Il sera donc jugé en France pour les crimes commis au Maroc. Mais Bouthier n’est pas le seul des accusés à se trouver en France. C’est aussi le cas du directeur général de la filiale marocaine, qui «s’est enfui du Maroc et est recherché par la police marocaine», révèle l’avocate.

«Suite à la détention en conditionnelle des accusés pris en flagrant délit, il a quitté le Maroc en bus, en laissant ici sa voiture et toutes ses affaires», explique-t-elle pour Le360. Et de poursuivre que cet homme, un ressortissant franco-tunisien, «exerce maintenant tranquillement sa profession en France, dans la même société, comme si rien ne s’était passé».

«Des plaintes vont donc être déposées sur place, en France, à l’encontre de cet homme et des autres collaborateurs qui ont fui le Maroc pour se réfugier en France», annonce également Me Guellaa, «pour que justice soit faite pour les victimes». Une situation scandaleuse favorisée par la lenteur du processus judiciaire suite au dépôt de la demande d’une commission rogatoire. Une procédure loin d’être efficace, aux yeux de l’avocate, dans ce type d’affaires et qui explique la décision de se rendre en France pour y déposer les plaintes, sur la base «des procès-verbaux et des auditions réalisées devant le juge d’instruction au Maroc», lesquels serviront ainsi à appuyer les plaintes et les dossiers des victimes.

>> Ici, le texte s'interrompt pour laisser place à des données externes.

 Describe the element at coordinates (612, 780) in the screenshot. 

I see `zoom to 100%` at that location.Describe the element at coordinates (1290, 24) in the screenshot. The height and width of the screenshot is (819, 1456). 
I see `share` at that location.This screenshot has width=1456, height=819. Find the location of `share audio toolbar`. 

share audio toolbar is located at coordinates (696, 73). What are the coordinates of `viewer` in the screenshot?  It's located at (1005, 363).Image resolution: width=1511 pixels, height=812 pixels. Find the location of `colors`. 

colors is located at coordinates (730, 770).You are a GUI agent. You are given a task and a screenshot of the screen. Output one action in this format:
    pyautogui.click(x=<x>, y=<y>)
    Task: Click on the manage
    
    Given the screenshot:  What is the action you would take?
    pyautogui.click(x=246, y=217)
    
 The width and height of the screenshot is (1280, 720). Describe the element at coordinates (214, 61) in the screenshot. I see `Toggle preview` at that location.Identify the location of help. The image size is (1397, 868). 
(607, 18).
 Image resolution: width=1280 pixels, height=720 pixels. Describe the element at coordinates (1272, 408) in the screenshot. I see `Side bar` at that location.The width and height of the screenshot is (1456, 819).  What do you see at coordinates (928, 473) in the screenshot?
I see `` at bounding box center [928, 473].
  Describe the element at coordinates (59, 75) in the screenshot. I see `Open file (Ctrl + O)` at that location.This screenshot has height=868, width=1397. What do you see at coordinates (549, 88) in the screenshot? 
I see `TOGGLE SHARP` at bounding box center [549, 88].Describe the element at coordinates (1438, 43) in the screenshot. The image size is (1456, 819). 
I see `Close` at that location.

Au total, quatre personnes parmi lesquelles Jacques Bouthier se trouvent actuellement en France après avoir fui le Maroc.

A la question sur les peines encourues par les accusés, Me Guellaa indique avoir «déposé plainte notamment pour traite d’êtres humains, un crime qui peut être puni d’une peine allant jusqu’à vingt ans de prison ferme dans le cadre de notre affaire». Celle-ci considère les accusés comme «une bande criminelle qui a pratiqué des abus sexuels et exploité sexuellement des salariées en profitant de leur vulnérabilité».

Quant aux victimes marocaines de cette véritable mafia, qui ont eu le courage de témoigner et dénoncer les actes de leurs supérieurs, leur avocate confie qu’elles «se sentent libérées depuis qu’elles ont pris la parole pour dénoncer. Elles ont toutefois besoin de soutien, notamment psychologique, et certaines sont ainsi suivies par des professionnels. Elles sont fragiles mais reprennent confiance en elles-mêmes, d'autant plus qu’elles ont constaté que la justice suivait son cours, que des auditions étaient menées, que certains ont été mis en détention provisoire et que, in fine, ceux qui tentaient de les décourager en leur disant que rien ne serait fait avaient tort».

Pour Me Guellaa, ces femmes «sont des exemples pour les autres victimes qui, elles, n’ont pas pu parler». En effet, comme l'explique l’avocate marocaine pour Le360, d’autres femmes ont subi les mêmes agissements au sein de cette même entreprise mais ont choisi de garder le silence, dans une société qui a tôt fait de condamner les victimes d’abus sexuels.